*** PROVIDED MATERIAL
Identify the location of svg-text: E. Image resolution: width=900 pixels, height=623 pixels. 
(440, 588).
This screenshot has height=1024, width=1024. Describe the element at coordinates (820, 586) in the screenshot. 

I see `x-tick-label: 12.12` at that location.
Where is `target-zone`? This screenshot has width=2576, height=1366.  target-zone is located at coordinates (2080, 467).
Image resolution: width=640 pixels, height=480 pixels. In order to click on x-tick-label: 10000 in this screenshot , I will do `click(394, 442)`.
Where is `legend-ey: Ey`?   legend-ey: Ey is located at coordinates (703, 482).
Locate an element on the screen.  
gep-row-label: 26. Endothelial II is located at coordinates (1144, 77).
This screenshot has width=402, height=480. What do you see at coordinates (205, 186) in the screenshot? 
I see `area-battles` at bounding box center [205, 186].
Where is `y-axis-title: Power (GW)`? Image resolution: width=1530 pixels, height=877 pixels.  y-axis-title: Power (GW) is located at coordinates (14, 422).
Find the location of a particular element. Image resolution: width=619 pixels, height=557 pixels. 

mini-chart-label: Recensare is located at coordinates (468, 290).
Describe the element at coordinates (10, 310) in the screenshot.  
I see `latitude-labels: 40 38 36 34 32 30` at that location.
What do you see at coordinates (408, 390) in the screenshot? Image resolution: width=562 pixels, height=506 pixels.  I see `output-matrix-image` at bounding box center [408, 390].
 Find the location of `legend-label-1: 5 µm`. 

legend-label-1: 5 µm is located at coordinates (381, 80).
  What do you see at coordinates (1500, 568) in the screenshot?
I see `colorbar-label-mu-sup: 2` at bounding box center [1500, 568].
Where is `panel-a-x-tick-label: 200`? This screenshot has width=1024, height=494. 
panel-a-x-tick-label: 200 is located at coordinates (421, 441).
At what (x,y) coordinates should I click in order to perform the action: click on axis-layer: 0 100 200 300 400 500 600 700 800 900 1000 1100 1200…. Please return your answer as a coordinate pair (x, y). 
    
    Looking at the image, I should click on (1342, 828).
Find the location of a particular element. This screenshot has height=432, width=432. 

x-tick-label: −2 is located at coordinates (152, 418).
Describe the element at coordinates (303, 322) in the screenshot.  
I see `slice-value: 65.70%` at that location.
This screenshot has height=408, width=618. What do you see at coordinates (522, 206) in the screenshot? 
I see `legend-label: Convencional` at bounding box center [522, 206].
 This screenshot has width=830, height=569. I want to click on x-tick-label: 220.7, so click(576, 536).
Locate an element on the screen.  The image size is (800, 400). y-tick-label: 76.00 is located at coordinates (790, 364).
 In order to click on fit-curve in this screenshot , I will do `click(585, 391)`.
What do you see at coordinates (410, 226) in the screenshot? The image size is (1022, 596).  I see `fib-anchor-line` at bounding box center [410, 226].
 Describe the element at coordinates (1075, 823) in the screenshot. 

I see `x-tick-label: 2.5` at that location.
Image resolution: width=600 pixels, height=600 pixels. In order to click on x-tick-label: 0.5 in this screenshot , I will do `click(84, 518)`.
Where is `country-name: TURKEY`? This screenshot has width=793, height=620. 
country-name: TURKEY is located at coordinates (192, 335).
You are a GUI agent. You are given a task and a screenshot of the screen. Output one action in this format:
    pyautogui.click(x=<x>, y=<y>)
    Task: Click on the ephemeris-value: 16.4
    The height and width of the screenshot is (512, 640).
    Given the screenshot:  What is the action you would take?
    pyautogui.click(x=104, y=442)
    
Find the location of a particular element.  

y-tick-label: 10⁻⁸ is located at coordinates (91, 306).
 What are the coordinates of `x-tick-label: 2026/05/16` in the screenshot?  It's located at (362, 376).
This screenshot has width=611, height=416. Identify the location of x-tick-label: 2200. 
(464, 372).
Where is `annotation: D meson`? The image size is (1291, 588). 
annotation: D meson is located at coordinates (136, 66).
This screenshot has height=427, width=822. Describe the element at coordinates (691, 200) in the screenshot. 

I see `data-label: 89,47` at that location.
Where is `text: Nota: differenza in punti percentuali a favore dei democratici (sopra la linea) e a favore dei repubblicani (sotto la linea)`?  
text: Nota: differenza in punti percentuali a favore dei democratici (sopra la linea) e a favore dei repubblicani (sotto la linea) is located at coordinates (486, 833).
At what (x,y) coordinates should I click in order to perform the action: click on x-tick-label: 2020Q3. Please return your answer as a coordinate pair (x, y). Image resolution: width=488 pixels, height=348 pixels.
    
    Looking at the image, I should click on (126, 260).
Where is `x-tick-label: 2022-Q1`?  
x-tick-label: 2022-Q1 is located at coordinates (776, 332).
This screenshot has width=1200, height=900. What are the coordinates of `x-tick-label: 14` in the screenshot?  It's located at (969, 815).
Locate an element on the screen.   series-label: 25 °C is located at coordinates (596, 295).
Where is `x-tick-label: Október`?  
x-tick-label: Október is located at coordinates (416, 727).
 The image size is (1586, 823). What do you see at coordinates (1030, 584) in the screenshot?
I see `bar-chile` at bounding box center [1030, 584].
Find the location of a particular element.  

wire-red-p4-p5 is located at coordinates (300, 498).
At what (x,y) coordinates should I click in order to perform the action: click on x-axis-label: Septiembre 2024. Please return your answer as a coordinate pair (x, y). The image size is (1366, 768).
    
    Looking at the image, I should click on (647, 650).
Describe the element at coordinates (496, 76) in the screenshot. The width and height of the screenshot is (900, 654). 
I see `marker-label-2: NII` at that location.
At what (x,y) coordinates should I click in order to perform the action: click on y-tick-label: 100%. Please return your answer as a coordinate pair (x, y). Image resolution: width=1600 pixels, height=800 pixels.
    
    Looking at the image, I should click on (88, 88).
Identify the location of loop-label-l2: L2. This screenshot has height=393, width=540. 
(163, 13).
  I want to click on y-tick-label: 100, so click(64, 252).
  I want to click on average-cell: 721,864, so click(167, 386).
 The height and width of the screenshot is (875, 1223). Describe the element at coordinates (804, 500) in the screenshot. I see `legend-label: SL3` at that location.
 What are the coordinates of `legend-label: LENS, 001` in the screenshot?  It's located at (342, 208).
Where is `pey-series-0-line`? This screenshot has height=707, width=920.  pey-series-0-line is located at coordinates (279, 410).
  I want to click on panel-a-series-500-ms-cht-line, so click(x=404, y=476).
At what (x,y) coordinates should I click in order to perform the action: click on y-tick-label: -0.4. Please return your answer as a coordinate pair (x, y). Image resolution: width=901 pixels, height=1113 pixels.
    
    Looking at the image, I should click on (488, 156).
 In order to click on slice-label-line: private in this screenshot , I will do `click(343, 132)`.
******
[WORK ORDER]: Write out all of the data above, line for line, with no changes.

[ANSWER SPACE]:
Identify the location of svg-text: E. Image resolution: width=900 pixels, height=623 pixels. 
(440, 588).
This screenshot has height=1024, width=1024. Describe the element at coordinates (820, 586) in the screenshot. 

I see `x-tick-label: 12.12` at that location.
Where is `target-zone`? This screenshot has width=2576, height=1366.  target-zone is located at coordinates (2080, 467).
Image resolution: width=640 pixels, height=480 pixels. In order to click on x-tick-label: 10000 in this screenshot , I will do `click(394, 442)`.
Where is `legend-ey: Ey`?   legend-ey: Ey is located at coordinates (703, 482).
Locate an element on the screen.  
gep-row-label: 26. Endothelial II is located at coordinates (1144, 77).
This screenshot has width=402, height=480. What do you see at coordinates (205, 186) in the screenshot? 
I see `area-battles` at bounding box center [205, 186].
Where is `y-axis-title: Power (GW)`? Image resolution: width=1530 pixels, height=877 pixels.  y-axis-title: Power (GW) is located at coordinates (14, 422).
Find the location of a particular element. Image resolution: width=619 pixels, height=557 pixels. 

mini-chart-label: Recensare is located at coordinates (468, 290).
Describe the element at coordinates (10, 310) in the screenshot.  
I see `latitude-labels: 40 38 36 34 32 30` at that location.
What do you see at coordinates (408, 390) in the screenshot? Image resolution: width=562 pixels, height=506 pixels.  I see `output-matrix-image` at bounding box center [408, 390].
 Find the location of `legend-label-1: 5 µm`. 

legend-label-1: 5 µm is located at coordinates (381, 80).
  What do you see at coordinates (1500, 568) in the screenshot?
I see `colorbar-label-mu-sup: 2` at bounding box center [1500, 568].
Where is `panel-a-x-tick-label: 200`? This screenshot has width=1024, height=494. 
panel-a-x-tick-label: 200 is located at coordinates (421, 441).
At what (x,y) coordinates should I click in order to perform the action: click on axis-layer: 0 100 200 300 400 500 600 700 800 900 1000 1100 1200…. Please return your answer as a coordinate pair (x, y). 
    
    Looking at the image, I should click on (1342, 828).
Find the location of a particular element. This screenshot has height=432, width=432. 

x-tick-label: −2 is located at coordinates (152, 418).
Describe the element at coordinates (303, 322) in the screenshot.  
I see `slice-value: 65.70%` at that location.
This screenshot has height=408, width=618. What do you see at coordinates (522, 206) in the screenshot? 
I see `legend-label: Convencional` at bounding box center [522, 206].
 This screenshot has width=830, height=569. I want to click on x-tick-label: 220.7, so click(576, 536).
Locate an element on the screen.  The image size is (800, 400). y-tick-label: 76.00 is located at coordinates (790, 364).
 In order to click on fit-curve in this screenshot , I will do `click(585, 391)`.
What do you see at coordinates (410, 226) in the screenshot? The image size is (1022, 596).  I see `fib-anchor-line` at bounding box center [410, 226].
 Describe the element at coordinates (1075, 823) in the screenshot. 

I see `x-tick-label: 2.5` at that location.
Image resolution: width=600 pixels, height=600 pixels. In order to click on x-tick-label: 0.5 in this screenshot , I will do `click(84, 518)`.
Where is `country-name: TURKEY`? This screenshot has width=793, height=620. 
country-name: TURKEY is located at coordinates (192, 335).
You are a GUI agent. You are given a task and a screenshot of the screen. Output one action in this format:
    pyautogui.click(x=<x>, y=<y>)
    Task: Click on the ephemeris-value: 16.4
    The height and width of the screenshot is (512, 640).
    Given the screenshot:  What is the action you would take?
    pyautogui.click(x=104, y=442)
    
Find the location of a particular element.  

y-tick-label: 10⁻⁸ is located at coordinates (91, 306).
 What are the coordinates of `x-tick-label: 2026/05/16` in the screenshot?  It's located at (362, 376).
This screenshot has width=611, height=416. Identify the location of x-tick-label: 2200. 
(464, 372).
Where is `annotation: D meson`? The image size is (1291, 588). 
annotation: D meson is located at coordinates (136, 66).
This screenshot has height=427, width=822. Describe the element at coordinates (691, 200) in the screenshot. 

I see `data-label: 89,47` at that location.
Where is `text: Nota: differenza in punti percentuali a favore dei democratici (sopra la linea) e a favore dei repubblicani (sotto la linea)`?  
text: Nota: differenza in punti percentuali a favore dei democratici (sopra la linea) e a favore dei repubblicani (sotto la linea) is located at coordinates (486, 833).
At what (x,y) coordinates should I click in order to perform the action: click on x-tick-label: 2020Q3. Please return your answer as a coordinate pair (x, y). Image resolution: width=488 pixels, height=348 pixels.
    
    Looking at the image, I should click on (126, 260).
Where is `x-tick-label: 2022-Q1`?  
x-tick-label: 2022-Q1 is located at coordinates (776, 332).
This screenshot has width=1200, height=900. What are the coordinates of `x-tick-label: 14` in the screenshot?  It's located at (969, 815).
Locate an element on the screen.   series-label: 25 °C is located at coordinates (596, 295).
Where is `x-tick-label: Október`?  
x-tick-label: Október is located at coordinates (416, 727).
 The image size is (1586, 823). What do you see at coordinates (1030, 584) in the screenshot?
I see `bar-chile` at bounding box center [1030, 584].
Find the location of a particular element.  

wire-red-p4-p5 is located at coordinates (300, 498).
At what (x,y) coordinates should I click in order to perform the action: click on x-axis-label: Septiembre 2024. Please return your answer as a coordinate pair (x, y). The image size is (1366, 768).
    
    Looking at the image, I should click on (647, 650).
Describe the element at coordinates (496, 76) in the screenshot. The width and height of the screenshot is (900, 654). 
I see `marker-label-2: NII` at that location.
At what (x,y) coordinates should I click in order to perform the action: click on y-tick-label: 100%. Please return your answer as a coordinate pair (x, y). Image resolution: width=1600 pixels, height=800 pixels.
    
    Looking at the image, I should click on (88, 88).
Identify the location of loop-label-l2: L2. This screenshot has height=393, width=540. 
(163, 13).
  I want to click on y-tick-label: 100, so click(64, 252).
  I want to click on average-cell: 721,864, so click(167, 386).
 The height and width of the screenshot is (875, 1223). Describe the element at coordinates (804, 500) in the screenshot. I see `legend-label: SL3` at that location.
 What are the coordinates of `legend-label: LENS, 001` in the screenshot?  It's located at (342, 208).
Where is `pey-series-0-line`? This screenshot has height=707, width=920.  pey-series-0-line is located at coordinates (279, 410).
  I want to click on panel-a-series-500-ms-cht-line, so click(x=404, y=476).
At what (x,y) coordinates should I click in order to perform the action: click on y-tick-label: -0.4. Please return your answer as a coordinate pair (x, y). Image resolution: width=901 pixels, height=1113 pixels.
    
    Looking at the image, I should click on (488, 156).
 In order to click on slice-label-line: private in this screenshot , I will do `click(343, 132)`.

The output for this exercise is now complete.